What are we ultimately, saints or sinners? What’s deepest inside us, goodness or selfishness? Or, are we dualists with two innate principles inside us, one good and one evil, in a perpetual dual with each other?
Certainly, at the level of experience, we feel a conflict. There’s a saint inside us who wants to mirror the greatness of life, even as there is someone else inside us that wants to walk a seedier path. I like the honesty of Henri Nouwen when he describes this conflict in his own life: “I want to be great saint,” he once confessed, “but I don’t want to miss out on all the sensations that sinners experience.” It’s because of this bi-polar tension inside us that we find it so hard to make clear moral choices. We want the right things, but we also want many of the wrong things. Every choice is a renunciation and so the struggle between saint and sinner inside us often manifests itself precisely in our inability to make hard choices.
──────
TASK INSTRUCTIONS:
1) Copy out the passage on saints and sinners word for word, beginning at the words "Certainly, at the" and stopping after "make hard choices.".
2) In the passage on saints and sinners, rewrite the paragraph beginning "Certainly, at the level of experience" as a short bulleted list that keeps its main facts.
3) According to the passage on saints and sinners, where does the struggle between saint and sinner inside us often show itself?
──────
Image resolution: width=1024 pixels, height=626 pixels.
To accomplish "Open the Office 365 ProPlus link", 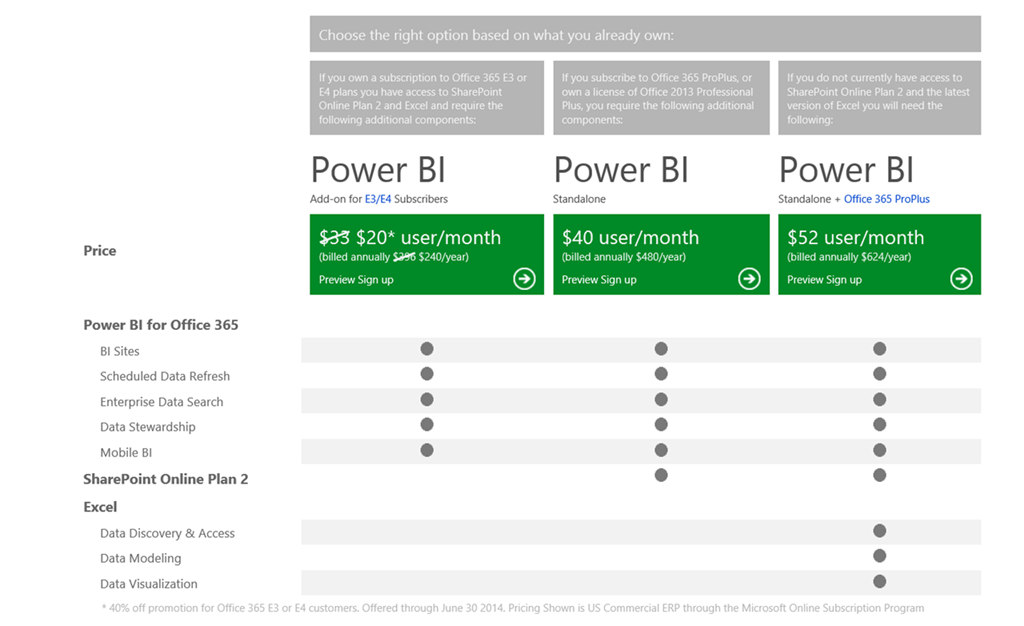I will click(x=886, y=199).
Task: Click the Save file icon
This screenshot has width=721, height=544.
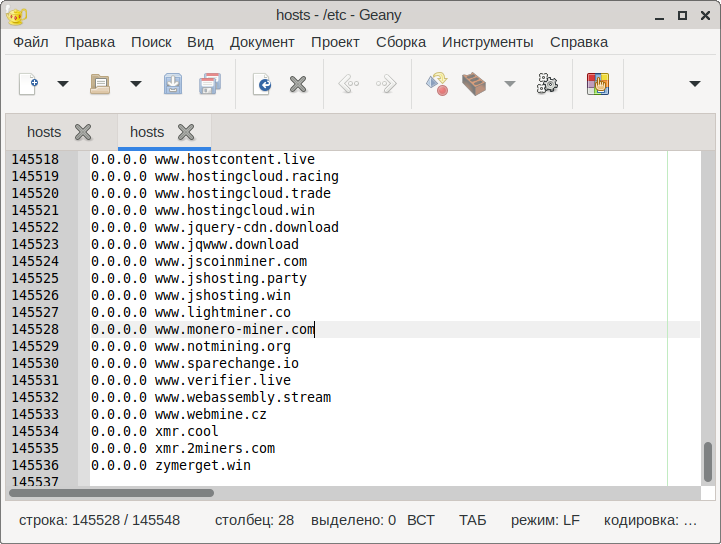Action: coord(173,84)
──────
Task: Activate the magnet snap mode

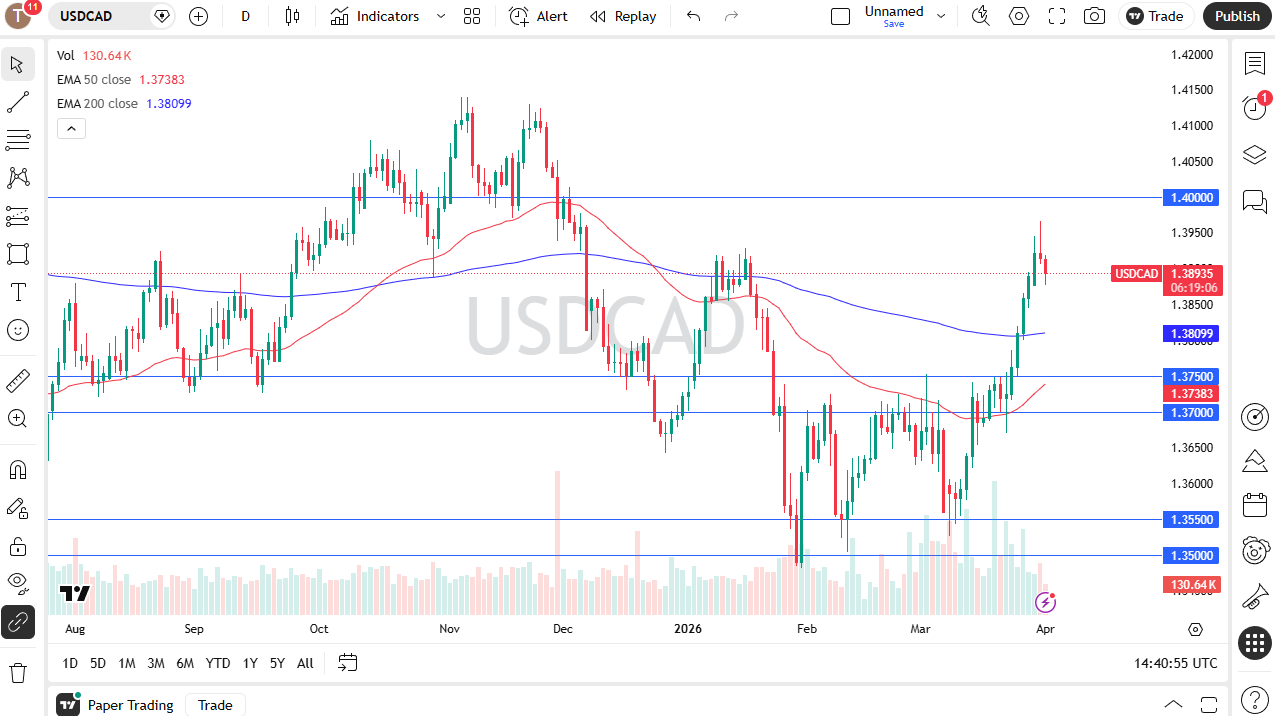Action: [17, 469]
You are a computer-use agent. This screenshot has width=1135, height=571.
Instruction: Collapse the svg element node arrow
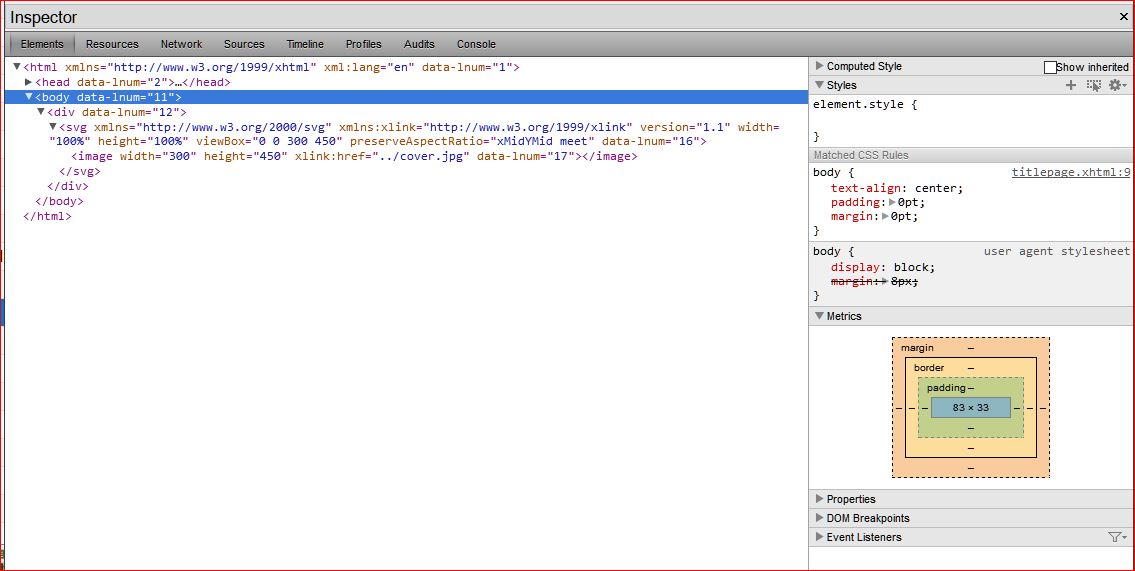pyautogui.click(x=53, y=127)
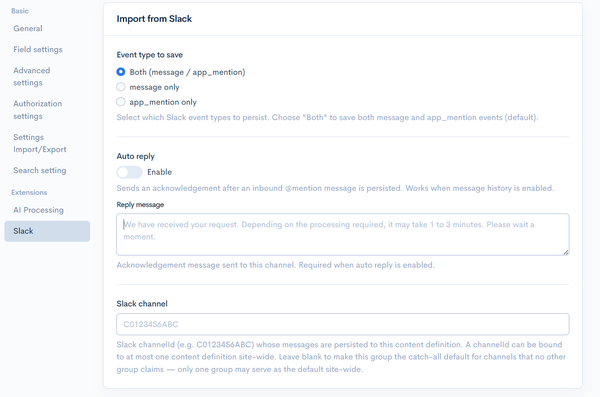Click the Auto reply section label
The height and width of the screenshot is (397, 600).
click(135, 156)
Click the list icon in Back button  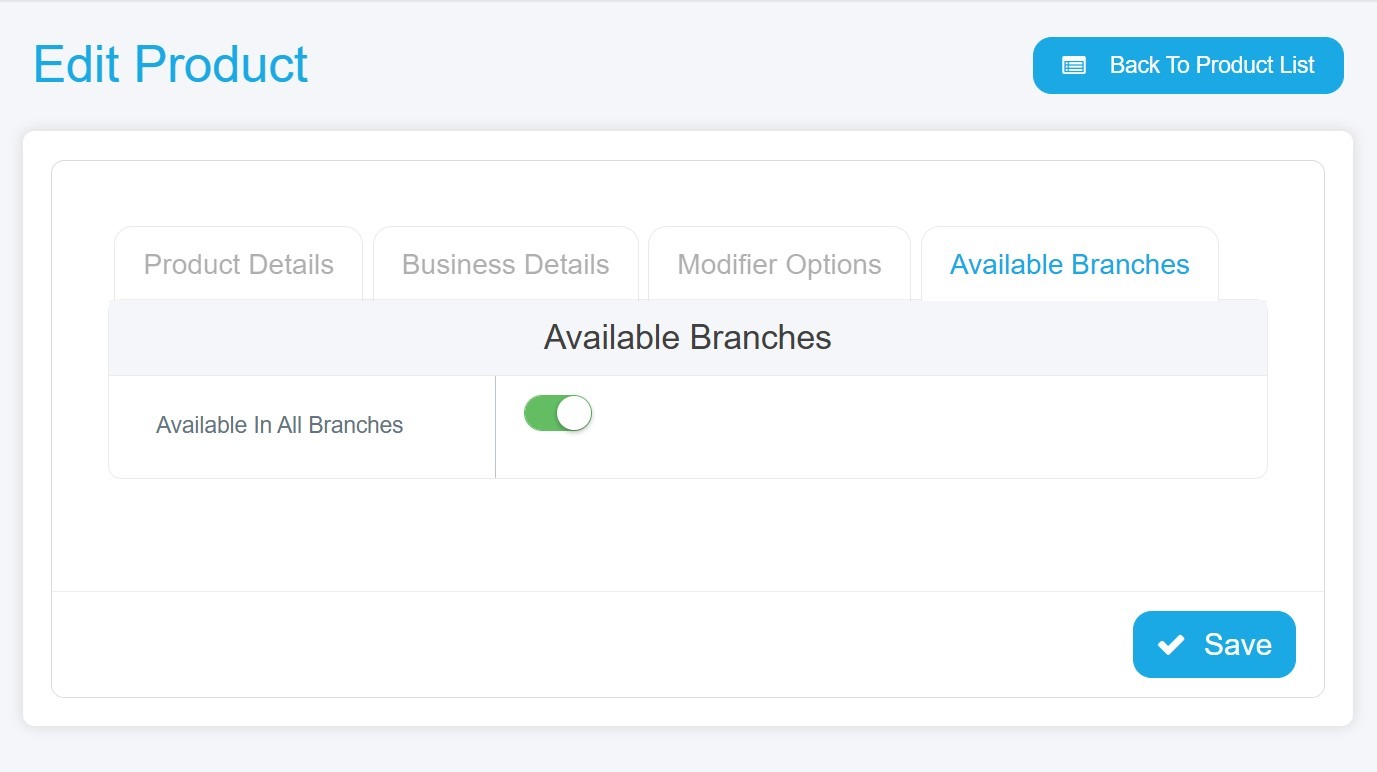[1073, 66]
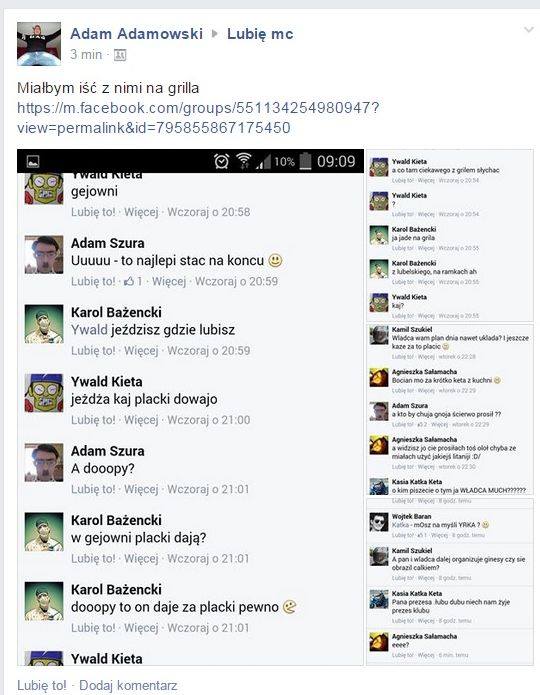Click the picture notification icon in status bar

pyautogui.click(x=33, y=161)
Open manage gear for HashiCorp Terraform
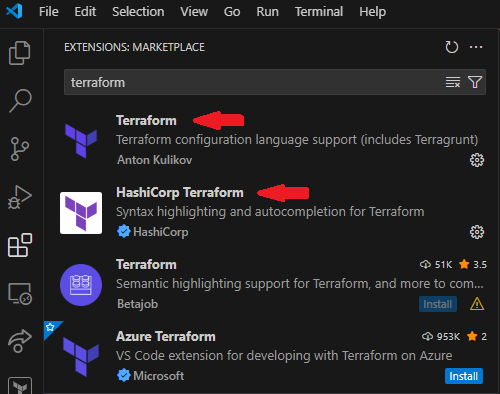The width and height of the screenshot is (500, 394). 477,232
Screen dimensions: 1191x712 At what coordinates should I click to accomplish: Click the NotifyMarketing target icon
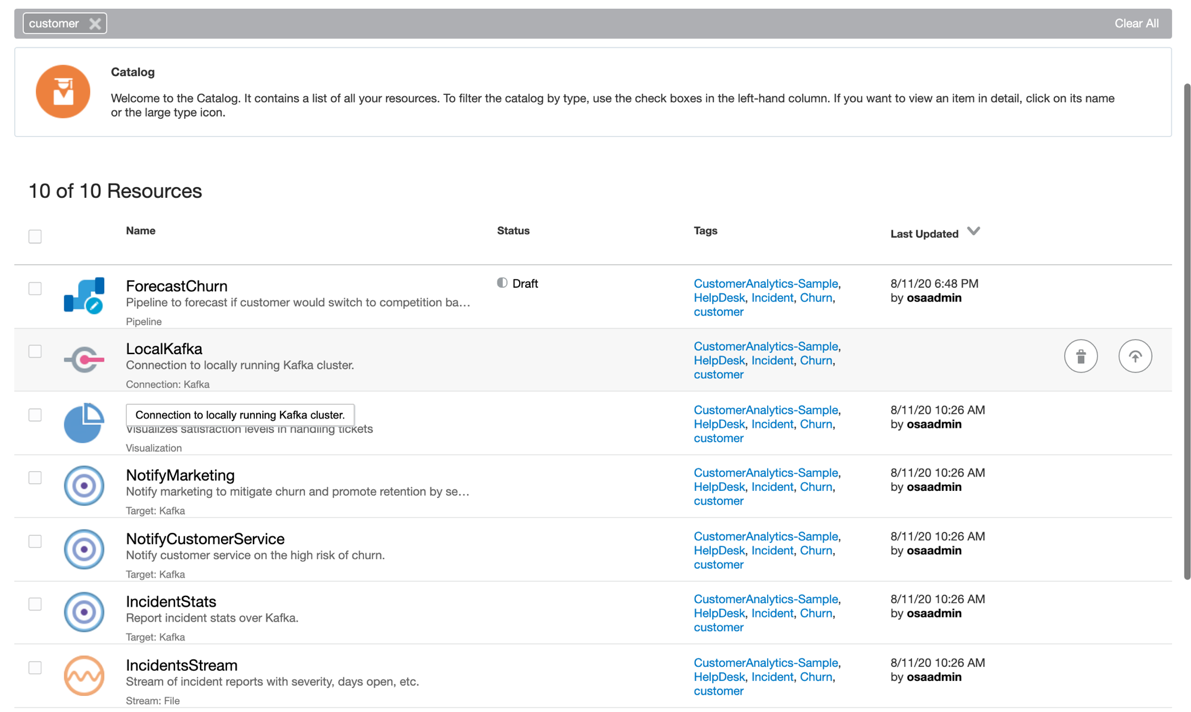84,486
──────
RESPONSES PER TASK:
1)
Certainly, at the level of experience, we feel a conflict. There’s a saint inside us who wants to mirror the greatness of life, even as there is someone else inside us that wants to walk a seedier path. I like the honesty of Henri Nouwen when he describes this conflict in his own life: “I want to be great saint,” he once confessed, “but I don’t want to miss out on all the sensations that sinners experience.” It’s because of this bi-polar tension inside us that we find it so hard to make clear moral choices. We want the right things, but we also want many of the wrong things. Every choice is a renunciation and so the struggle between saint and sinner inside us often manifests itself precisely in our inability to make hard choices.

2)
- We experience an inner conflict between a saint who wants to mirror the greatness of life and someone else who wants to walk a seedier path.
- Henri Nouwen admitted this conflict: he wanted to be a great saint but didn't want to miss out on the sensations that sinners experience.
- This bi-polar tension makes clear moral choices hard, because we want both the right things and many of the wrong things.
- Every choice is a renunciation, so the struggle often shows itself in our inability to make hard choices.

3) In our inability to make hard choices.